[[ Provided records open ]]
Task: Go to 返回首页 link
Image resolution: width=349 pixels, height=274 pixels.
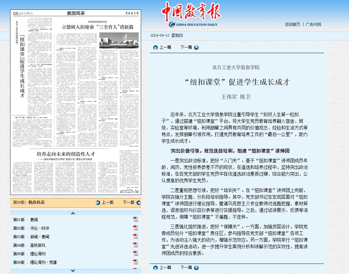Action: pyautogui.click(x=292, y=24)
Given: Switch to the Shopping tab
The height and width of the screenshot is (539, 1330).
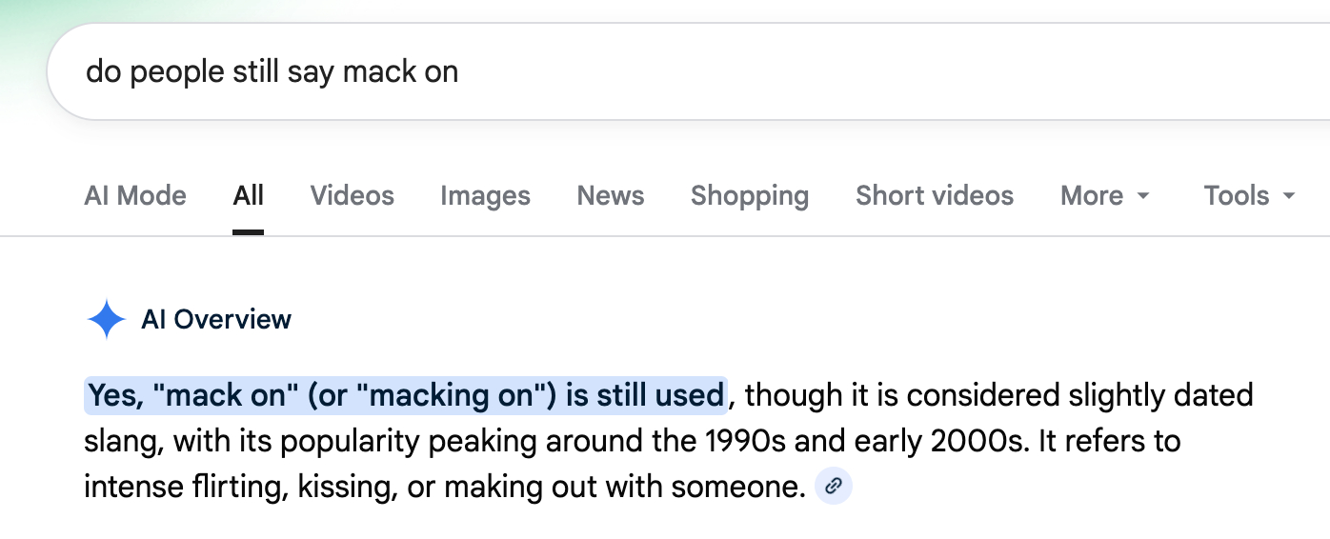Looking at the screenshot, I should pos(750,196).
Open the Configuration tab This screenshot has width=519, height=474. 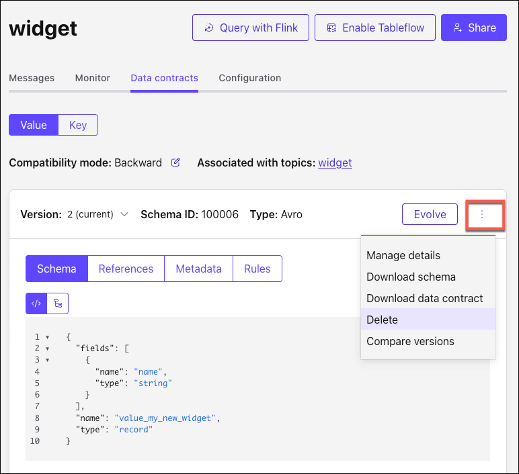[249, 78]
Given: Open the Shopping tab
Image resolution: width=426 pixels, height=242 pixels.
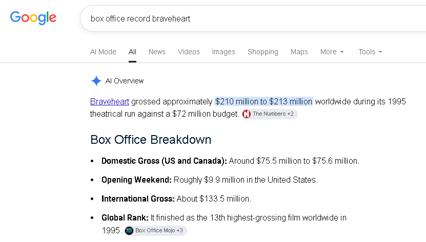Looking at the screenshot, I should (x=262, y=52).

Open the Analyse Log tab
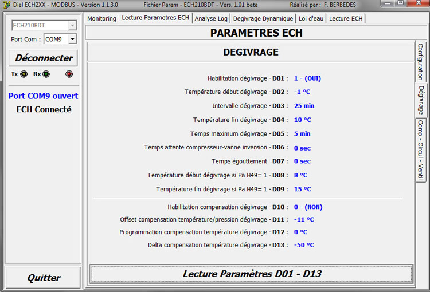pos(211,18)
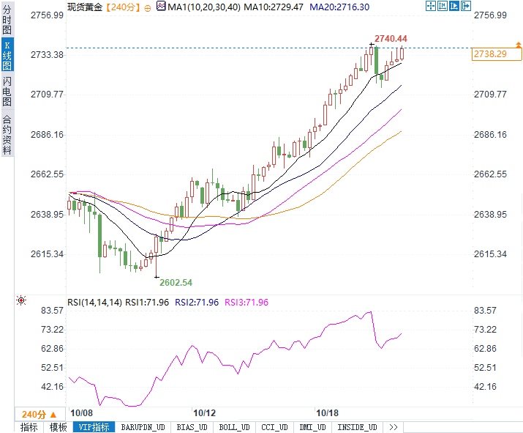Image resolution: width=523 pixels, height=433 pixels.
Task: Click the orange circle icon beside 240分
Action: (x=148, y=7)
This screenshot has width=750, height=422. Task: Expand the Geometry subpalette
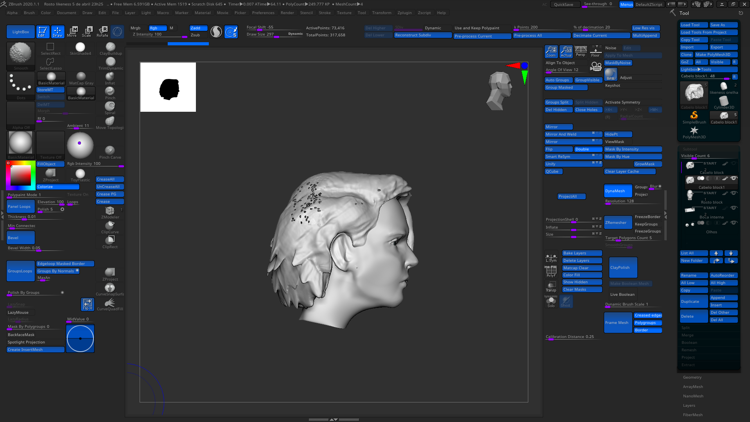692,377
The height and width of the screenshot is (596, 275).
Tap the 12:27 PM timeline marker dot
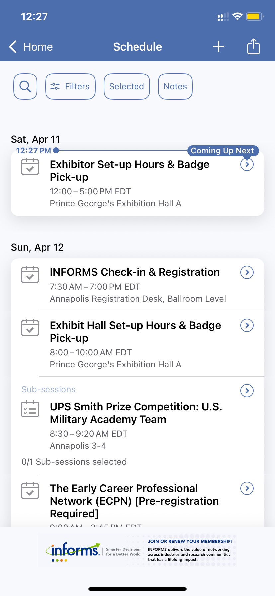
[[ Provided records closed ]]
Problem description:
Return each line from the data where the string "Given" can be found.

Output of the task:
Given: Switch to the Shopping tab
Given: Open the Shopping tab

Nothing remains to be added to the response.